Malaysia acquired billions of ringgit worth of Russian-made MiG-29N in 1995 and Sukhoi Su-30MKM jet fighters in 2003, via trade-offs involving palm oil.
Kladov said Putin was in favour of a complete buy-back of the 18 grounded Royal Malaysian Air Force (RMAF) MiG-29N for two squadrons of new-generation stealth MiG-35 fighters.
He said he told Dr Mahathir that the MiG-35 fighters did away with smoky engines and were equipped with advanced and powerful fly-by-wire avionics, artificial intelligence, computers and weapons systems that minimised the pilot’s workload.
“Similarly, we are also looking at replacing the RMAF’s fleet of Sikorsky S-61 Nuri helicopters, which are half a century old. The newer generation Mi-171 helicopters... have been proven workhorses for the United Nations during the Afghanistan conflict.
“Also on the cards is Russia’s offer of Yak 130 light combat jets, on flexible terms, offset and transfer-of-technology deals that will offer a win-win situation for both nations.”
Rostec’s subsidiary, Russian Helicopters, is expected to sell eight units of Ansat, Mil Mi-8/17 and Kamov Ka-32A11DC to the Malaysian Maritime Enforcement Agency and Fire and Rescue Department.
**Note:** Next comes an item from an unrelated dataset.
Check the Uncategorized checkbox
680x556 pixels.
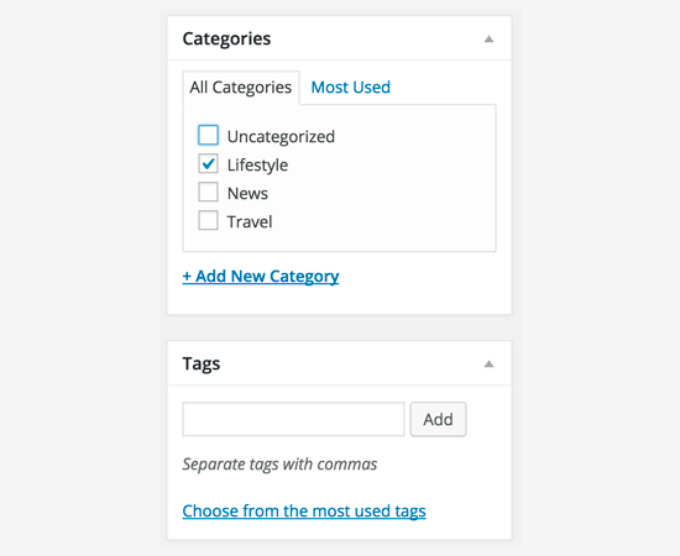pyautogui.click(x=208, y=136)
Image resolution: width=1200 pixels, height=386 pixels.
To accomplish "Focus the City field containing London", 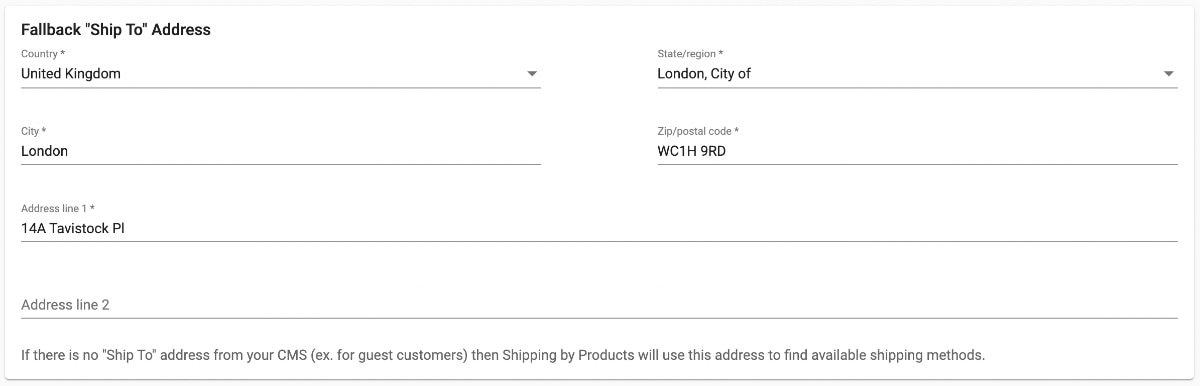I will coord(281,151).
Kladov added that Russia offered hydro-foil vessels to boost Malaysia’s island tourism industry, as these assets were cost-effective and efficient.
“We expect a decision on these matters during the two leaders’ rendezvous in Vladivostok soon.”
He said Putin appreciated Dr Mahathir’s efforts in synergising defence and aerospace assets by optimising the economics of scale via bulk purchases of similar types.
“By operating similar assets, there will be greater savings for spares, parts, logistics and maintenance,” he said.
He added that Putin shared Dr Mahathir’s interest in jointly developing other sectors, including the healthcare, education, agriculture and manufacturing industries.